They imagined a radically reduced NHS hospital sector, with the surviving NHS foundation trusts focused intently on financial success. They envisaged the bulk of outpatient care being transferred out of hospitals into local, cheaper settings, which would be privately built and owned (as so many NHS hospitals already were, through PFI), or jointly owned with ‘entrepreneurial’ clinicians. They envisaged a growing number of the remaining NHS hospitals being run by private companies. They imagined specialist clinicians becoming increasingly self-employed, rather than working on a salary for a single foundation trust, and selling their services to a mix of public and private organizations.

They expected a growing proportion of patients with chronic illnesses to have fixed budgets for their care, and they accepted that top-ups, for which insurance companies would provide insurance plans, would become a normal form of co-payment, as they already were for some life-prolonging cancer drugs.
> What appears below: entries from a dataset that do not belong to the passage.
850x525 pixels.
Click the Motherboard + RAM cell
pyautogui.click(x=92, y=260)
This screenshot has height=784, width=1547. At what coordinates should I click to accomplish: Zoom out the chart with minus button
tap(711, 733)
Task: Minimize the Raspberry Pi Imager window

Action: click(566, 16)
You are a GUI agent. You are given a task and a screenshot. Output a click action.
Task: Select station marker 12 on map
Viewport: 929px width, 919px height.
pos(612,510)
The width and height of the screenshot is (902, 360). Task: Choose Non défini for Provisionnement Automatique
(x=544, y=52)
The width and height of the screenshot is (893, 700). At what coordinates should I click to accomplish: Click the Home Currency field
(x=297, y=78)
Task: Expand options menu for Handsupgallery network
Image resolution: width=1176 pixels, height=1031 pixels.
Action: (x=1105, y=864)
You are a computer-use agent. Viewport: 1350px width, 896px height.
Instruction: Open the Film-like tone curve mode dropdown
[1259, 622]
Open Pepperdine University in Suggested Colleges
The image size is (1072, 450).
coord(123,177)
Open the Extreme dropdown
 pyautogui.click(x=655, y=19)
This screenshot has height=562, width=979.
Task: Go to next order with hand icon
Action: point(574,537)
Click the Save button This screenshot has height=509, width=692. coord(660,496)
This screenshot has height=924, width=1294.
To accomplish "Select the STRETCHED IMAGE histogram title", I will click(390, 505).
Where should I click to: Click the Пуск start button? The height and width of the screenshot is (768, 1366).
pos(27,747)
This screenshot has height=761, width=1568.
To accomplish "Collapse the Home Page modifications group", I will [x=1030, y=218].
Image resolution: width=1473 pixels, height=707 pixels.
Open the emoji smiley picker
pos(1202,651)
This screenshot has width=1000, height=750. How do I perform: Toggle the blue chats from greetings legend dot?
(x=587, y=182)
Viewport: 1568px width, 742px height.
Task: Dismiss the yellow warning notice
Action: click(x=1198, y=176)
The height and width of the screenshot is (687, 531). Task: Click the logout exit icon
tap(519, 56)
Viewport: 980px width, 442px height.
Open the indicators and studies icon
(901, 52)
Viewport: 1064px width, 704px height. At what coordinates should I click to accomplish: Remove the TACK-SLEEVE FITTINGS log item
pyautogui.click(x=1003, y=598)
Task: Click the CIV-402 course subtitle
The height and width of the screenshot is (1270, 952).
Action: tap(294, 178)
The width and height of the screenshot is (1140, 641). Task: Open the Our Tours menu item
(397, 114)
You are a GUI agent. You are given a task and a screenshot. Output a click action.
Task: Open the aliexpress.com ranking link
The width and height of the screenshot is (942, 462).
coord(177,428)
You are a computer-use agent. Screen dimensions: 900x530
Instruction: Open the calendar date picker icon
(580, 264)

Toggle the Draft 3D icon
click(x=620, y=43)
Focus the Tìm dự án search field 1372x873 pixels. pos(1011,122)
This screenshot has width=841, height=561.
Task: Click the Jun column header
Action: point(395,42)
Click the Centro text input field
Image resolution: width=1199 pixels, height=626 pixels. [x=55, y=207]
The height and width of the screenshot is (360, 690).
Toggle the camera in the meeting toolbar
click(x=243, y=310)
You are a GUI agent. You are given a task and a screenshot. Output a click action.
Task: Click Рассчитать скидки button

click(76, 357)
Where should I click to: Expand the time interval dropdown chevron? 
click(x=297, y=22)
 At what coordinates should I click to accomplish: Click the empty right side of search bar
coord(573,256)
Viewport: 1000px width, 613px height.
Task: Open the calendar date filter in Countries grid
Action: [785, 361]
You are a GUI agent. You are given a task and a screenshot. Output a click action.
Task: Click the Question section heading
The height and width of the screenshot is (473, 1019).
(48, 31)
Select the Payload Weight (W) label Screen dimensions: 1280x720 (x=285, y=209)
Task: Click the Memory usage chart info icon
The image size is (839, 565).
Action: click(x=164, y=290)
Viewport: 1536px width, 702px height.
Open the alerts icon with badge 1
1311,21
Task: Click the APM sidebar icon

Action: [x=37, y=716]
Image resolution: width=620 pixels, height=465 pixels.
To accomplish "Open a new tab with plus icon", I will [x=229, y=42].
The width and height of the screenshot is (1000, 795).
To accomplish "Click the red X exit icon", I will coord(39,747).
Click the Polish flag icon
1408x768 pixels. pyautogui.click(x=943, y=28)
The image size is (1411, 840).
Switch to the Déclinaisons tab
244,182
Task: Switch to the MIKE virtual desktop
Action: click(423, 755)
They expected PCTs to be using private healthcare corporations to help them commission services in a more sophisticated way, or doing it for them, and so driving foundation trusts to become more focused on economy and driving more work to private providers. Fundamentally, they anticipated a replication of many of the structures and values of US managed care.

No one who was familiar with this imagined future could have been surprised by the contents of Lansley’s White Paper of July 2010, or the Health and Social Care Bill of January 2011. The only people likely to be surprised were the public, with whom the marketizers had chosen not to share their vision.